提示された文章

▶

一番最初に乗った夜行急行は、たしか急行「ちくま」だったと思う。それ以外にも、僕はこれまで数多くの夜行急行に乗ったことがある。
しかし、最近はまったく乗ってない。乗りたくても、夜行急行がほとんどなくなってしまったので乗れないからである。最後に乗ったのは急行「銀河」だったが、たぶん10年くらい前のことだ。しかし、それも2008年に廃止されてしまった。
現存する定期運転の夜行急行列車は、大阪-新潟の「きたぐに」と、青森-札幌の「はまなす」だけである。そのうち、伝統的な「客車急行」に限れば、「はまなす」だけになってしまった。その「はまなす」も、数年後に新函館まで新幹線が延伸されれば、おそらく消えてしまうだろう。姿を消してしまう前に、乗っておきたい。そう考えて、青森まで普通列車に乗ってやってきた。
昨年の「北海道&東日本パス」のルール改定で、「はまなす」に乗るには急行料金が必要となった。しかし、それまで乗れなかった指定席や寝台車にも乗れるようになった。少しでも安く旅をしたい、という人には改悪かもしれないが、僕にとってはこれは素晴らしい改定である。なぜなら、貴重な夜行急行寝台に、格安切符で乗ることができるからだ。
切符のルールはいつ変わるかわからない。だから、今のルールのうちに乗ってしまおうと、わざわざ普通列車を乗り継いで、青森までやってきたのである。

◀

必要なこと
夜行急行に乗る旅についての文章を、最後の一文の後から書き進めよ。

データセットからの抜粋:
▶

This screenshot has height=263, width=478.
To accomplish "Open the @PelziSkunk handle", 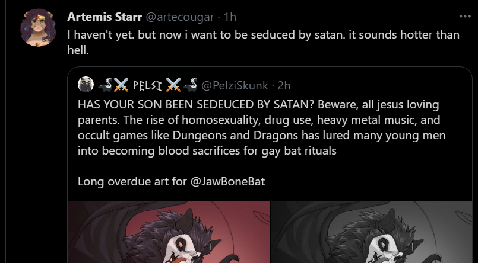I will coord(235,86).
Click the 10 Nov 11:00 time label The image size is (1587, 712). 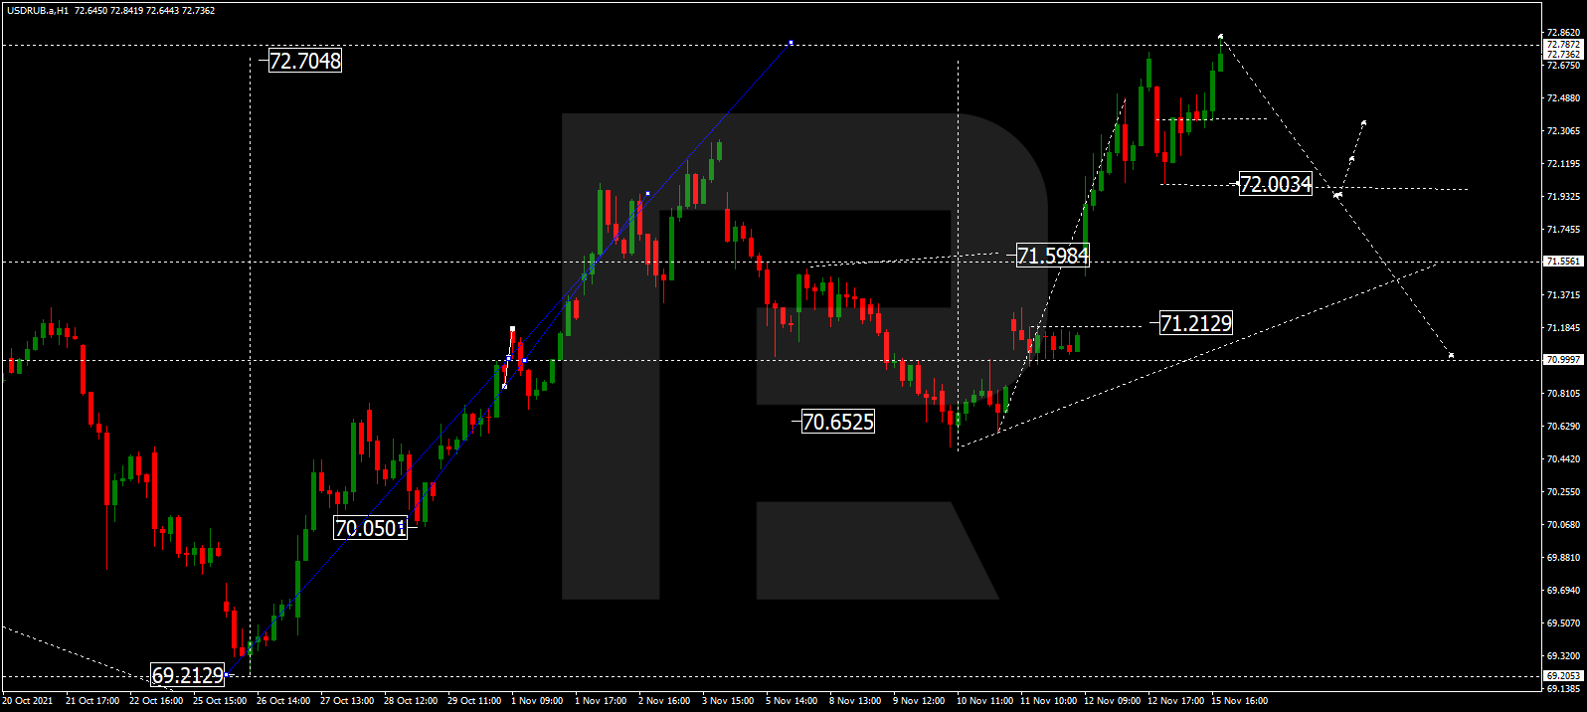coord(984,701)
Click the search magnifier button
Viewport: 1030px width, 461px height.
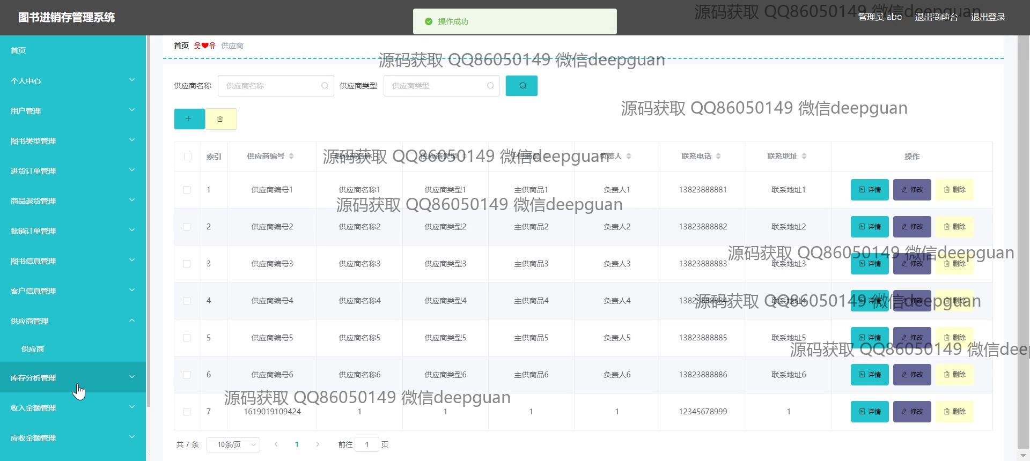click(521, 86)
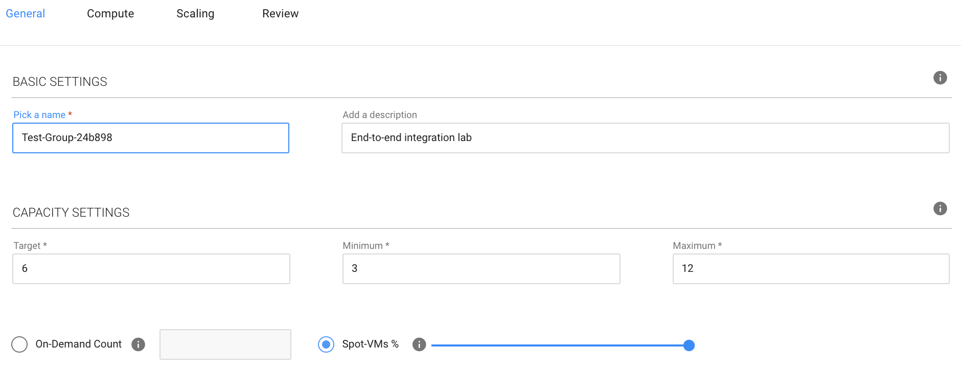This screenshot has height=370, width=961.
Task: Focus the Minimum capacity input
Action: click(481, 269)
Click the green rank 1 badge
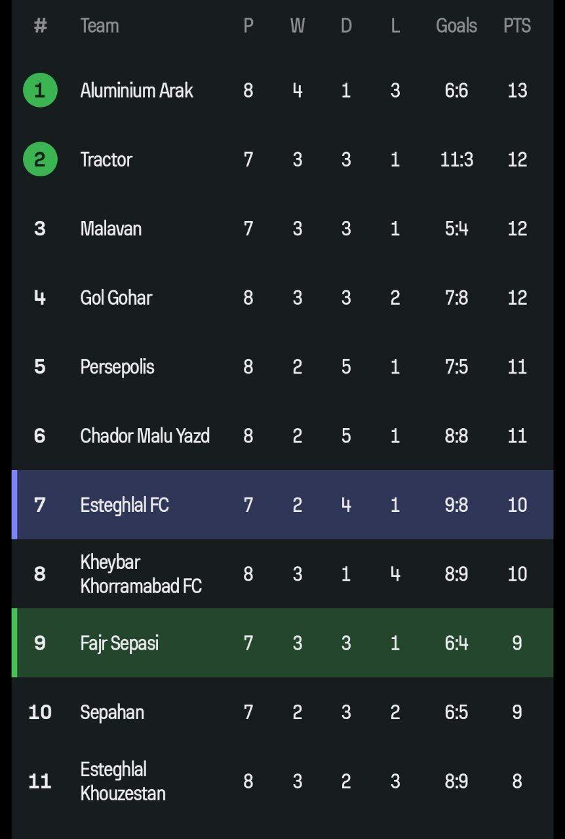 [40, 90]
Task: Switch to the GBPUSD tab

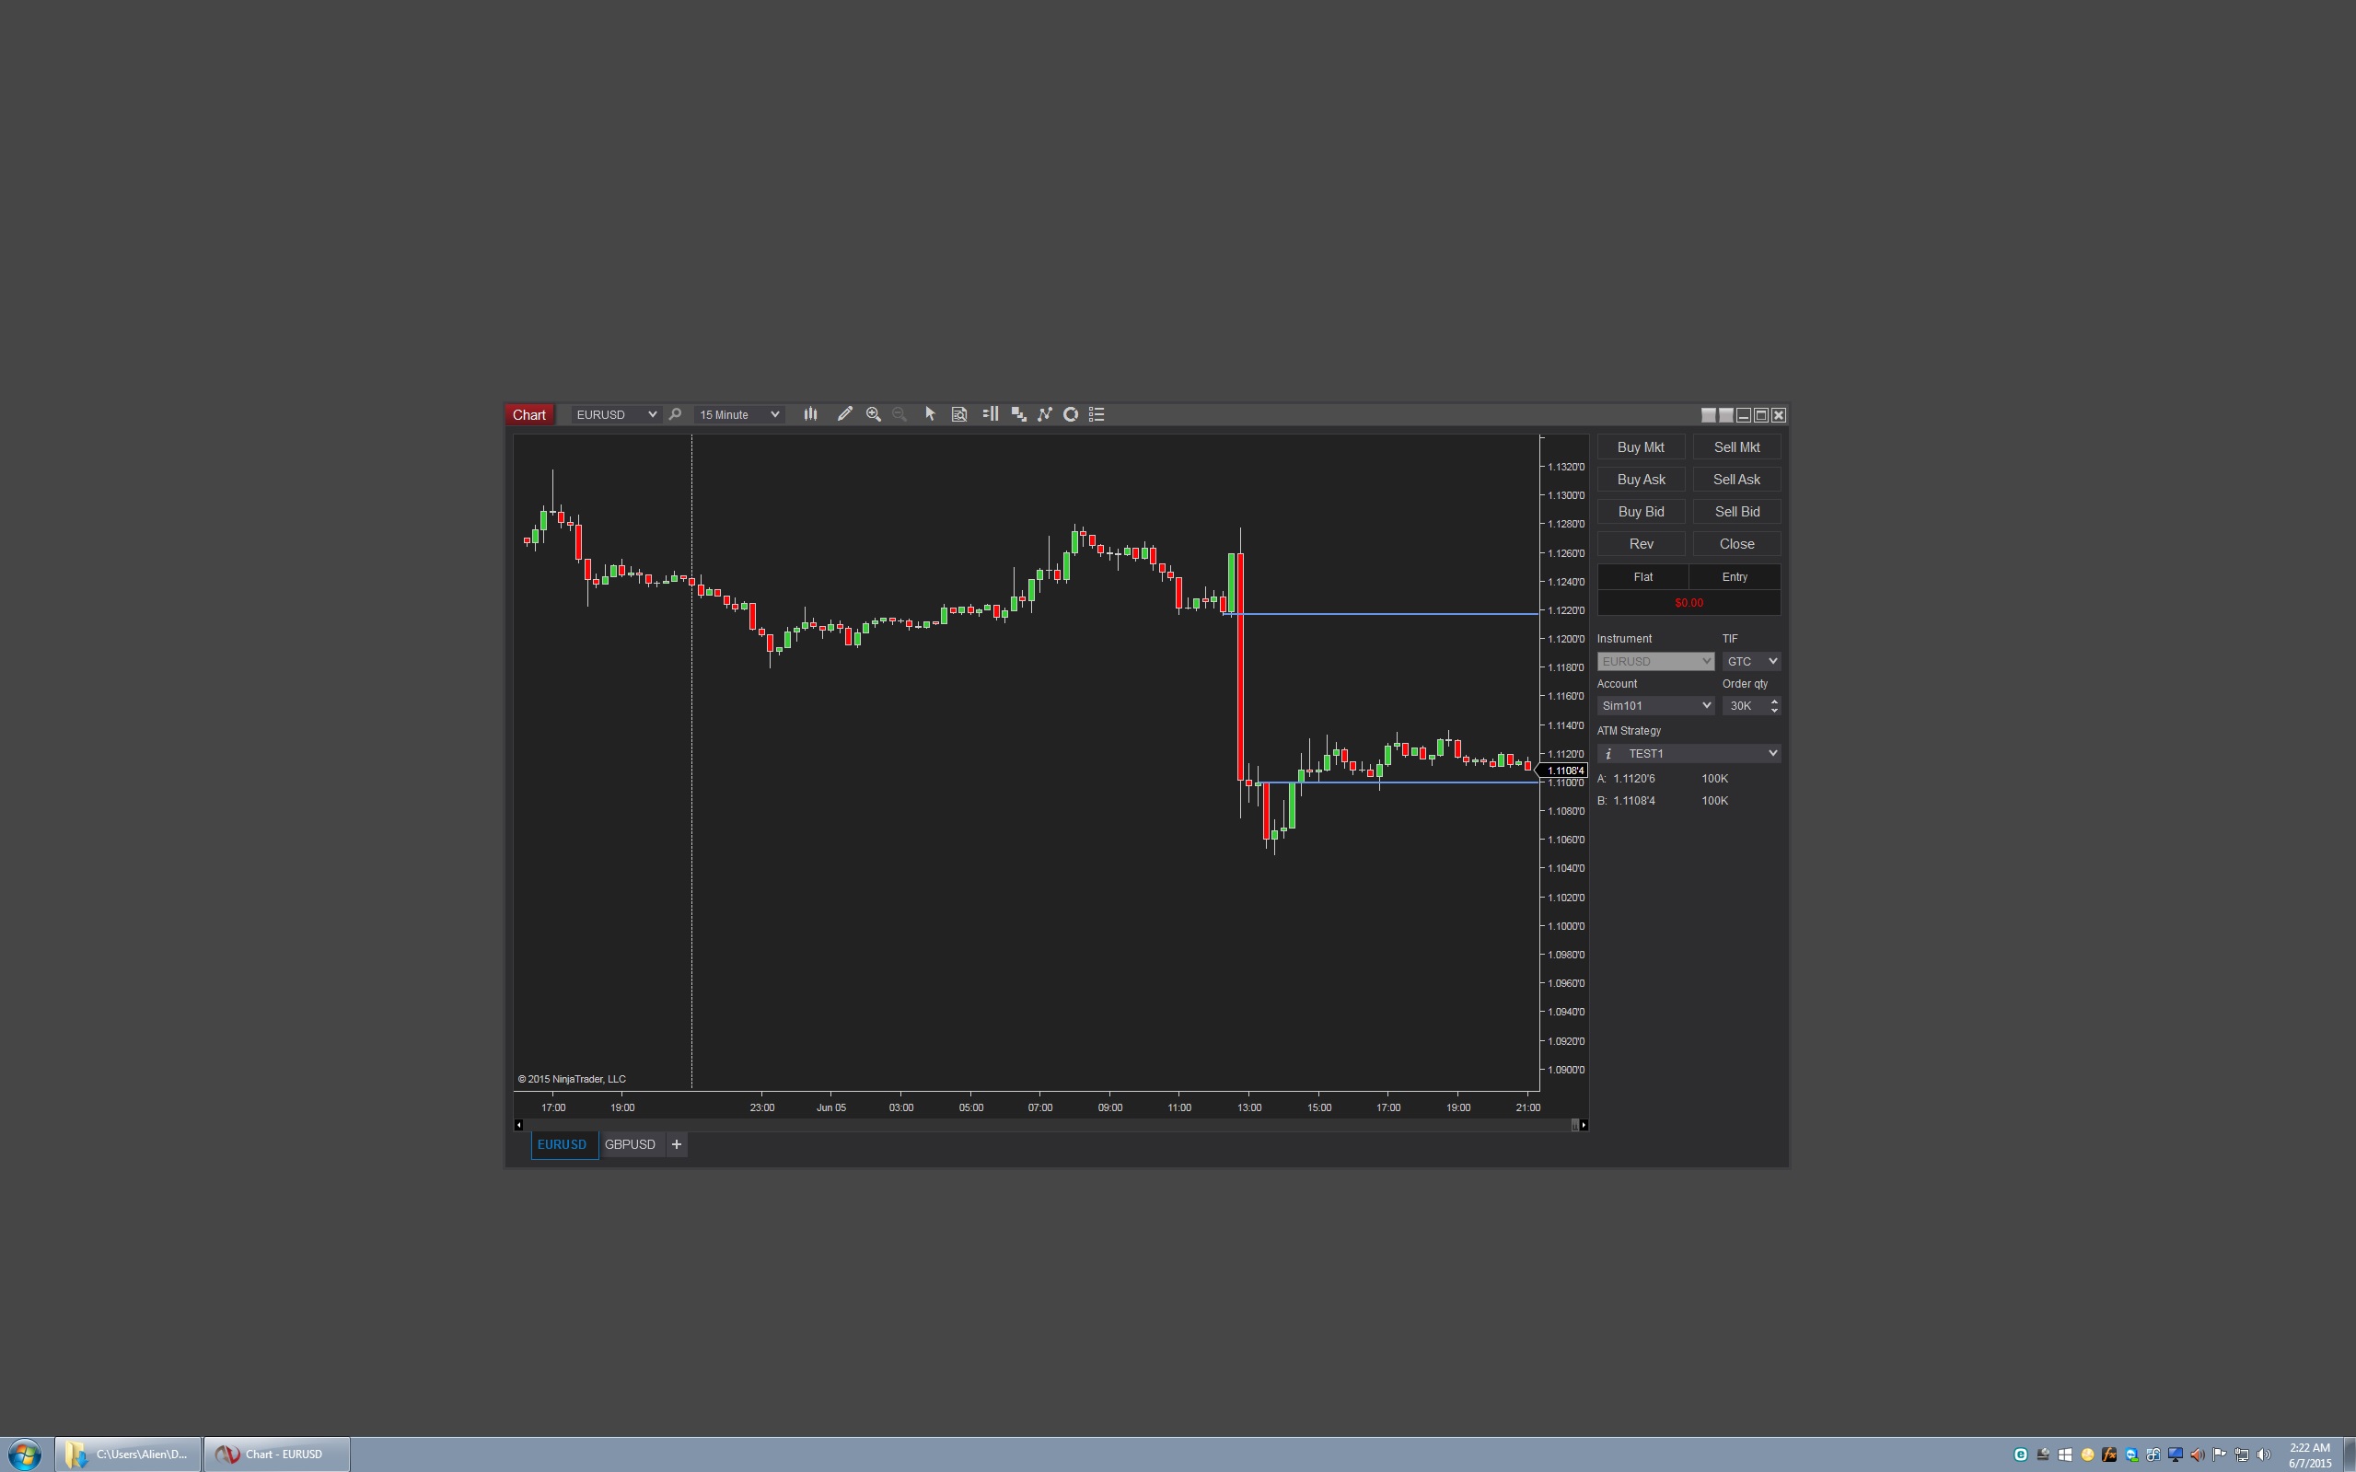Action: tap(630, 1145)
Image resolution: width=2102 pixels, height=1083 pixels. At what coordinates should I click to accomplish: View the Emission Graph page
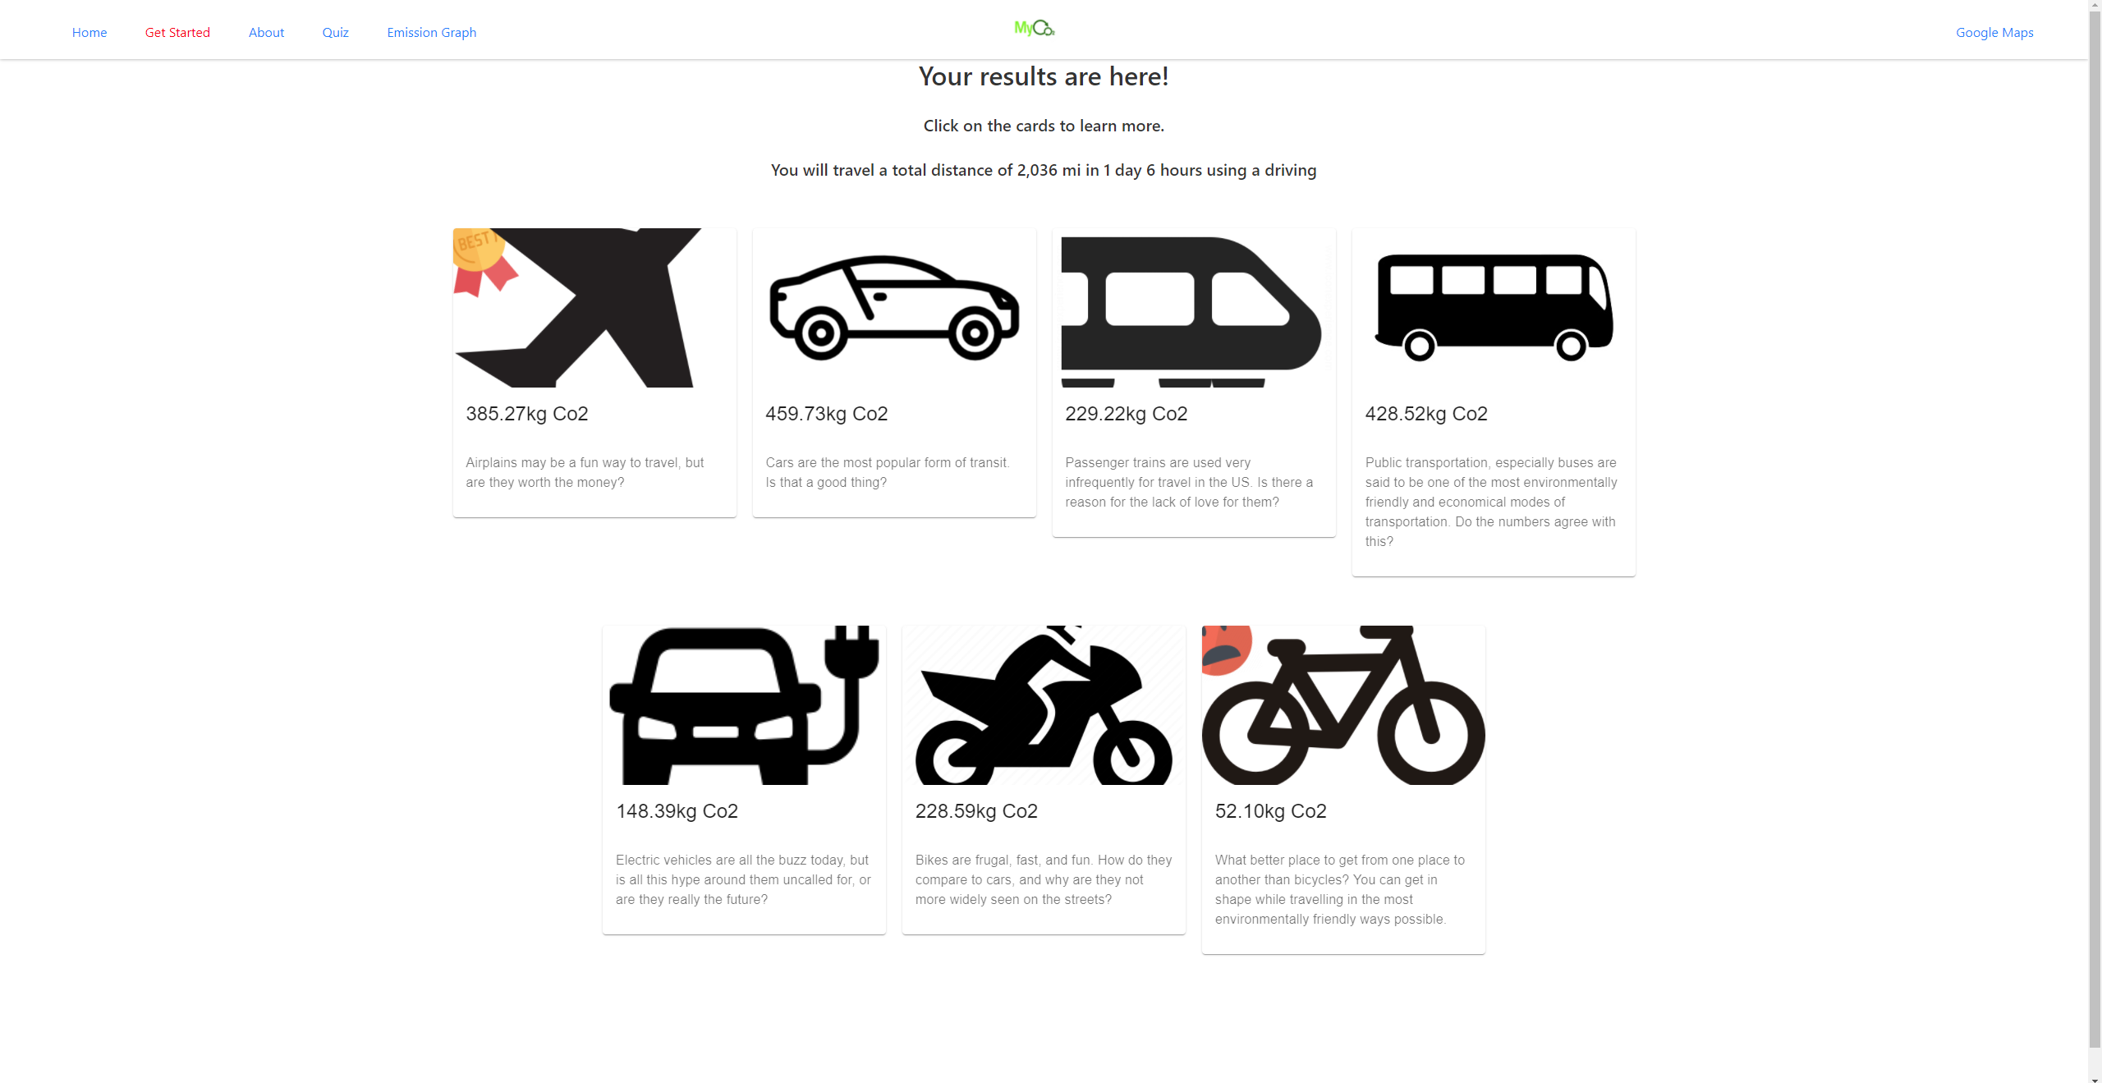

◀

練習の解答
さて、青森駅では1時間以上の待ち時間があったが、夜遅すぎて、駅前で食事できるところは限られる。駅から5分くらい歩いたところにある大戸屋が最適だが、あいにく21時半にラストオーダーなので、東京から普通列車で来た人は利用できない。
そう思って駅前通りを少し歩いたら、吉野屋ができていた。最近オープンしたらしい。黒磯で駅そばを食べたきりで、晩ご飯が吉野家というのもどうかと思うが、さっと食べてしまうにはそこしかなかった。
入ってみると、鉄道ファンとおぼしき人がたくさんいる。「はまなす」出発前の、夜食供給基地、といった風情である。
食べ終えて、青森駅に戻ると、ちょうど「はまなす」が入線するところであった。

とりあえず、撮影する。この姿を見るのも、これが最初で最後かも知れないと思いながら。
長くなったので、続きます。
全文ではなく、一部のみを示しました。